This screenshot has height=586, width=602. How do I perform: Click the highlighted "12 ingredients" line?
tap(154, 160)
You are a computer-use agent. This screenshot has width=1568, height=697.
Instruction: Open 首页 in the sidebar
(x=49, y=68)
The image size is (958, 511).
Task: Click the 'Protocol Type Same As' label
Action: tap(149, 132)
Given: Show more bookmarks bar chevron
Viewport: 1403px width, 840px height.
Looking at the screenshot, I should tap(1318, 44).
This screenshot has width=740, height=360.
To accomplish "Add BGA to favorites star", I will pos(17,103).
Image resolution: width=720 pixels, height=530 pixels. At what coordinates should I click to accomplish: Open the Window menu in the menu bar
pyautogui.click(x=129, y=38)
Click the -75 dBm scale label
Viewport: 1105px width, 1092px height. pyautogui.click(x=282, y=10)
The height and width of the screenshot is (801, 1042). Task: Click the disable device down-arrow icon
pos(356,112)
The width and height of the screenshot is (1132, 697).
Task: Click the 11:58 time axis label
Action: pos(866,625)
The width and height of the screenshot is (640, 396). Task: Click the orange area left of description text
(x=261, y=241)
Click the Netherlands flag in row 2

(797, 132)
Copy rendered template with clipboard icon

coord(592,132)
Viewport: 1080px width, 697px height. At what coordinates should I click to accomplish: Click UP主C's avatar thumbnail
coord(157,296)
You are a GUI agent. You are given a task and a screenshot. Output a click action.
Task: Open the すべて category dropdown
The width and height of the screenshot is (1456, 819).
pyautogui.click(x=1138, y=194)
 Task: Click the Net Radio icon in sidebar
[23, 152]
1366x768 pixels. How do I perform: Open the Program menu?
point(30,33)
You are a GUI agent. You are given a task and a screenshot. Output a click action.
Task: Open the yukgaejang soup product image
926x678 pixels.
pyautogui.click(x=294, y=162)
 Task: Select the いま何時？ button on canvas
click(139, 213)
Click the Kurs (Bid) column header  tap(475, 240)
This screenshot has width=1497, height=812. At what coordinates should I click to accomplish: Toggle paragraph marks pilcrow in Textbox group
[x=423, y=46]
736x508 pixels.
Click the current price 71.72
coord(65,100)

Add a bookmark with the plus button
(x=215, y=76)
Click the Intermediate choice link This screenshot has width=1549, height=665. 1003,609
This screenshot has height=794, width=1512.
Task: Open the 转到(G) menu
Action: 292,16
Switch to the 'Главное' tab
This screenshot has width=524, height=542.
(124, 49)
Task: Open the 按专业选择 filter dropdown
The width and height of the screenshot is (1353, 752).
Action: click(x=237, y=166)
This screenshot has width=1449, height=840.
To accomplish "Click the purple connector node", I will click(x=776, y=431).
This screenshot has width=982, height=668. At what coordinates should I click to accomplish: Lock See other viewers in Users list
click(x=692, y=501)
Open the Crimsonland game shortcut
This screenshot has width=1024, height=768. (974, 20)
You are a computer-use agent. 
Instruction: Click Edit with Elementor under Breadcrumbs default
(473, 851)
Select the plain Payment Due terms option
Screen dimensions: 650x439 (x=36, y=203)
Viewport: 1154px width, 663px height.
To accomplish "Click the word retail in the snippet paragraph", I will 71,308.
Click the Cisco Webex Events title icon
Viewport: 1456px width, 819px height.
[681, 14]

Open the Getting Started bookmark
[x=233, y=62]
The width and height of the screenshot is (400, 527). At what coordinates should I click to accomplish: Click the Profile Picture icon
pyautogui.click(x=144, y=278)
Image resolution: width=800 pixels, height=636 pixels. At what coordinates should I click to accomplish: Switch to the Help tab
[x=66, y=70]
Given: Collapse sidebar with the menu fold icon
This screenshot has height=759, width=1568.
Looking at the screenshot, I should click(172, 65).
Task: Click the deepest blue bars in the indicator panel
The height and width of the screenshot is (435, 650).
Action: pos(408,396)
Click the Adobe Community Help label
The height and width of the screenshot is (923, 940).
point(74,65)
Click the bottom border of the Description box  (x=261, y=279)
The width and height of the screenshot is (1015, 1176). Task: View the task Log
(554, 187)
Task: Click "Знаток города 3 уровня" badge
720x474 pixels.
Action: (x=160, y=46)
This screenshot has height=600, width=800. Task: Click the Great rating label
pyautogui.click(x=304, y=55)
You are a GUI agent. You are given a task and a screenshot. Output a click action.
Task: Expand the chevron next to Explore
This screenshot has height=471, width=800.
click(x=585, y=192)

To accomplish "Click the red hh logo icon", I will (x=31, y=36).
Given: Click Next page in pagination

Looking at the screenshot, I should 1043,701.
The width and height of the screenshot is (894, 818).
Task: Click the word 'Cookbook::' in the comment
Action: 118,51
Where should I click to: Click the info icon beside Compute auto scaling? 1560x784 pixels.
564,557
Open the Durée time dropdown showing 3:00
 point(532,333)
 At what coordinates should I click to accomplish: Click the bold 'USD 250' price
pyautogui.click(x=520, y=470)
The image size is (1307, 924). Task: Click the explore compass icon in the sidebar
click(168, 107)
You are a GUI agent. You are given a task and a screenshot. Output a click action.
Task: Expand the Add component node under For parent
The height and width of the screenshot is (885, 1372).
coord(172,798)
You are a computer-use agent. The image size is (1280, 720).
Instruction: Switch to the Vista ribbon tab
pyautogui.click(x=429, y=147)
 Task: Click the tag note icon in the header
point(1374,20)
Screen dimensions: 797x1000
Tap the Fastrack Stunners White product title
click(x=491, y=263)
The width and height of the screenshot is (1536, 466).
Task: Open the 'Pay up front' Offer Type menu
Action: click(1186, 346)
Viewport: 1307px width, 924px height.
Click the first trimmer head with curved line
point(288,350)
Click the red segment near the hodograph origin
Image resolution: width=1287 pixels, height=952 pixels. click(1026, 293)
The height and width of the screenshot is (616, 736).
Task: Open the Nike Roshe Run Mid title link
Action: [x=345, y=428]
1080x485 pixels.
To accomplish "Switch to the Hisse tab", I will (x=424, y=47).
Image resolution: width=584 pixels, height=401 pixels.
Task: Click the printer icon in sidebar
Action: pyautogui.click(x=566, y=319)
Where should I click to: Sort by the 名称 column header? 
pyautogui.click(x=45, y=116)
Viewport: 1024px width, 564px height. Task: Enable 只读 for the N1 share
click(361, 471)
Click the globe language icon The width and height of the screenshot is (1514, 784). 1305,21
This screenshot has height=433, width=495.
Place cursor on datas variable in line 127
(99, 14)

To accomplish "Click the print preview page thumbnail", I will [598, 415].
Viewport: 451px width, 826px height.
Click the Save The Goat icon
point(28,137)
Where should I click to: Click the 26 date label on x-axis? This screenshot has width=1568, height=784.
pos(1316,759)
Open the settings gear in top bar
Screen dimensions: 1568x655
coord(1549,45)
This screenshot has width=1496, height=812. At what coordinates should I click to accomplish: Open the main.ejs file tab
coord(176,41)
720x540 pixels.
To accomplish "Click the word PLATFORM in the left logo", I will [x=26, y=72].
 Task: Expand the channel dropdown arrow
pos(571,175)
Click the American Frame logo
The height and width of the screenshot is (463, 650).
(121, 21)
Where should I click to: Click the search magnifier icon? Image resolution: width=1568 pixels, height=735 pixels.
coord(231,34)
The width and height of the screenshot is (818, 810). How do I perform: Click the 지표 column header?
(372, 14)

--

Put each line of the records above into a Markdown table with two columns, Row and Line, numbering the rows and skipping blank lines.

» **Completed task**
| Row | Line |
|---|---|
| 1 | This screenshot has height=586, width=602. How do I perform: Click the highlighted "12 ingredients" line? |
| 2 | tap(154, 160) |
| 3 | You are a computer-use agent. This screenshot has width=1568, height=697. |
| 4 | Instruction: Open 首页 in the sidebar |
| 5 | (x=49, y=68) |
| 6 | The image size is (958, 511). |
| 7 | Task: Click the 'Protocol Type Same As' label |
| 8 | Action: tap(149, 132) |
| 9 | Given: Show more bookmarks bar chevron |
| 10 | Viewport: 1403px width, 840px height. |
| 11 | Looking at the screenshot, I should tap(1318, 44). |
| 12 | This screenshot has width=740, height=360. |
| 13 | To accomplish "Add BGA to favorites star", I will pos(17,103). |
| 14 | Image resolution: width=720 pixels, height=530 pixels. At what coordinates should I click to accomplish: Open the Window menu in the menu bar |
| 15 | pyautogui.click(x=129, y=38) |
| 16 | Click the -75 dBm scale label |
| 17 | Viewport: 1105px width, 1092px height. pyautogui.click(x=282, y=10) |
| 18 | The height and width of the screenshot is (801, 1042). Task: Click the disable device down-arrow icon |
| 19 | pos(356,112) |
| 20 | The width and height of the screenshot is (1132, 697). |
| 21 | Task: Click the 11:58 time axis label |
| 22 | Action: pos(866,625) |
| 23 | The width and height of the screenshot is (640, 396). Task: Click the orange area left of description text |
| 24 | (x=261, y=241) |
| 25 | Click the Netherlands flag in row 2 |
| 26 | (797, 132) |
| 27 | Copy rendered template with clipboard icon |
| 28 | coord(592,132) |
| 29 | Viewport: 1080px width, 697px height. At what coordinates should I click to accomplish: Click UP主C's avatar thumbnail |
| 30 | coord(157,296) |
| 31 | You are a GUI agent. You are given a task and a screenshot. Output a click action. |
| 32 | Task: Open the すべて category dropdown |
| 33 | The width and height of the screenshot is (1456, 819). |
| 34 | pyautogui.click(x=1138, y=194) |
| 35 |  Task: Click the Net Radio icon in sidebar |
| 36 | [23, 152] |
| 37 | 1366x768 pixels. How do I perform: Open the Program menu? |
| 38 | point(30,33) |
| 39 | You are a GUI agent. You are given a task and a screenshot. Output a click action. |
| 40 | Task: Open the yukgaejang soup product image |
| 41 | 926x678 pixels. |
| 42 | pyautogui.click(x=294, y=162) |
| 43 |  Task: Select the いま何時？ button on canvas |
| 44 | click(139, 213) |
| 45 | Click the Kurs (Bid) column header  tap(475, 240) |
| 46 | This screenshot has width=1497, height=812. At what coordinates should I click to accomplish: Toggle paragraph marks pilcrow in Textbox group |
| 47 | [x=423, y=46] |
| 48 | 736x508 pixels. |
| 49 | Click the current price 71.72 |
| 50 | coord(65,100) |
| 51 | Add a bookmark with the plus button |
| 52 | (x=215, y=76) |
| 53 | Click the Intermediate choice link This screenshot has width=1549, height=665. 1003,609 |
| 54 | This screenshot has height=794, width=1512. |
| 55 | Task: Open the 转到(G) menu |
| 56 | Action: 292,16 |
| 57 | Switch to the 'Главное' tab |
| 58 | This screenshot has width=524, height=542. |
| 59 | (124, 49) |
| 60 | Task: Open the 按专业选择 filter dropdown |
| 61 | The width and height of the screenshot is (1353, 752). |
| 62 | Action: click(x=237, y=166) |
| 63 | This screenshot has width=1449, height=840. |
| 64 | To accomplish "Click the purple connector node", I will click(x=776, y=431). |
| 65 | This screenshot has width=982, height=668. At what coordinates should I click to accomplish: Lock See other viewers in Users list |
| 66 | click(x=692, y=501) |
| 67 | Open the Crimsonland game shortcut |
| 68 | This screenshot has width=1024, height=768. (974, 20) |
| 69 | You are a computer-use agent.  |
| 70 | Instruction: Click Edit with Elementor under Breadcrumbs default |
| 71 | (473, 851) |
| 72 | Select the plain Payment Due terms option |
| 73 | Screen dimensions: 650x439 (x=36, y=203) |
| 74 | Viewport: 1154px width, 663px height. |
| 75 | To accomplish "Click the word retail in the snippet paragraph", I will 71,308. |
| 76 | Click the Cisco Webex Events title icon |
| 77 | Viewport: 1456px width, 819px height. |
| 78 | [681, 14] |
| 79 | Open the Getting Started bookmark |
| 80 | [x=233, y=62] |
| 81 | The width and height of the screenshot is (400, 527). At what coordinates should I click to accomplish: Click the Profile Picture icon |
| 82 | pyautogui.click(x=144, y=278) |
| 83 | Image resolution: width=800 pixels, height=636 pixels. At what coordinates should I click to accomplish: Switch to the Help tab |
| 84 | [x=66, y=70] |
| 85 | Given: Collapse sidebar with the menu fold icon |
| 86 | This screenshot has height=759, width=1568. |
| 87 | Looking at the screenshot, I should click(172, 65). |
| 88 | Task: Click the deepest blue bars in the indicator panel |
| 89 | The height and width of the screenshot is (435, 650). |
| 90 | Action: pos(408,396) |
| 91 | Click the Adobe Community Help label |
| 92 | The height and width of the screenshot is (923, 940). |
| 93 | point(74,65) |
| 94 | Click the bottom border of the Description box  (x=261, y=279) |
| 95 | The width and height of the screenshot is (1015, 1176). Task: View the task Log |
| 96 | (554, 187) |
| 97 | Task: Click "Знаток города 3 уровня" badge |
| 98 | 720x474 pixels. |
| 99 | Action: (x=160, y=46) |
| 100 | This screenshot has height=600, width=800. Task: Click the Great rating label |
| 101 | pyautogui.click(x=304, y=55) |
| 102 | You are a GUI agent. You are given a task and a screenshot. Output a click action. |
| 103 | Task: Expand the chevron next to Explore |
| 104 | This screenshot has height=471, width=800. |
| 105 | click(x=585, y=192) |
| 106 | To accomplish "Click the red hh logo icon", I will (x=31, y=36). |
| 107 | Given: Click Next page in pagination |
| 108 | Looking at the screenshot, I should 1043,701. |
| 109 | The width and height of the screenshot is (894, 818). |
| 110 | Task: Click the word 'Cookbook::' in the comment |
| 111 | Action: 118,51 |
| 112 | Where should I click to: Click the info icon beside Compute auto scaling? 1560x784 pixels. |
| 113 | 564,557 |
| 114 | Open the Durée time dropdown showing 3:00 |
| 115 |  point(532,333) |
| 116 |  At what coordinates should I click to accomplish: Click the bold 'USD 250' price |
| 117 | pyautogui.click(x=520, y=470) |
| 118 | The image size is (1307, 924). Task: Click the explore compass icon in the sidebar |
| 119 | click(168, 107) |
| 120 | You are a GUI agent. You are given a task and a screenshot. Output a click action. |
| 121 | Task: Expand the Add component node under For parent |
| 122 | The height and width of the screenshot is (885, 1372). |
| 123 | coord(172,798) |
| 124 | You are a computer-use agent. The image size is (1280, 720). |
| 125 | Instruction: Switch to the Vista ribbon tab |
| 126 | pyautogui.click(x=429, y=147) |
| 127 |  Task: Click the tag note icon in the header |
| 128 | point(1374,20) |
| 129 | Screen dimensions: 797x1000 |
| 130 | Tap the Fastrack Stunners White product title |
| 131 | click(x=491, y=263) |
| 132 | The width and height of the screenshot is (1536, 466). |
| 133 | Task: Open the 'Pay up front' Offer Type menu |
| 134 | Action: click(1186, 346) |
| 135 | Viewport: 1307px width, 924px height. |
| 136 | Click the first trimmer head with curved line |
| 137 | point(288,350) |
| 138 | Click the red segment near the hodograph origin |
| 139 | Image resolution: width=1287 pixels, height=952 pixels. click(1026, 293) |
| 140 | The height and width of the screenshot is (616, 736). |
| 141 | Task: Open the Nike Roshe Run Mid title link |
| 142 | Action: [x=345, y=428] |
| 143 | 1080x485 pixels. |
| 144 | To accomplish "Switch to the Hisse tab", I will (x=424, y=47). |
| 145 | Image resolution: width=584 pixels, height=401 pixels. |
| 146 | Task: Click the printer icon in sidebar |
| 147 | Action: pyautogui.click(x=566, y=319) |
| 148 | Where should I click to: Sort by the 名称 column header?  |
| 149 | pyautogui.click(x=45, y=116) |
| 150 | Viewport: 1024px width, 564px height. Task: Enable 只读 for the N1 share |
| 151 | click(361, 471) |
| 152 | Click the globe language icon The width and height of the screenshot is (1514, 784). 1305,21 |
| 153 | This screenshot has height=433, width=495. |
| 154 | Place cursor on datas variable in line 127 |
| 155 | (99, 14) |
| 156 | To accomplish "Click the print preview page thumbnail", I will [598, 415]. |
| 157 | Viewport: 451px width, 826px height. |
| 158 | Click the Save The Goat icon |
| 159 | point(28,137) |
| 160 | Where should I click to: Click the 26 date label on x-axis? This screenshot has width=1568, height=784. |
| 161 | pos(1316,759) |
| 162 | Open the settings gear in top bar |
| 163 | Screen dimensions: 1568x655 |
| 164 | coord(1549,45) |
| 165 | This screenshot has width=1496, height=812. At what coordinates should I click to accomplish: Open the main.ejs file tab |
| 166 | coord(176,41) |
| 167 | 720x540 pixels. |
| 168 | To accomplish "Click the word PLATFORM in the left logo", I will [x=26, y=72]. |
| 169 |  Task: Expand the channel dropdown arrow |
| 170 | pos(571,175) |
| 171 | Click the American Frame logo |
| 172 | The height and width of the screenshot is (463, 650). |
| 173 | (121, 21) |
| 174 | Where should I click to: Click the search magnifier icon? Image resolution: width=1568 pixels, height=735 pixels. |
| 175 | coord(231,34) |
| 176 | The width and height of the screenshot is (818, 810). How do I perform: Click the 지표 column header? |
| 177 | (372, 14) |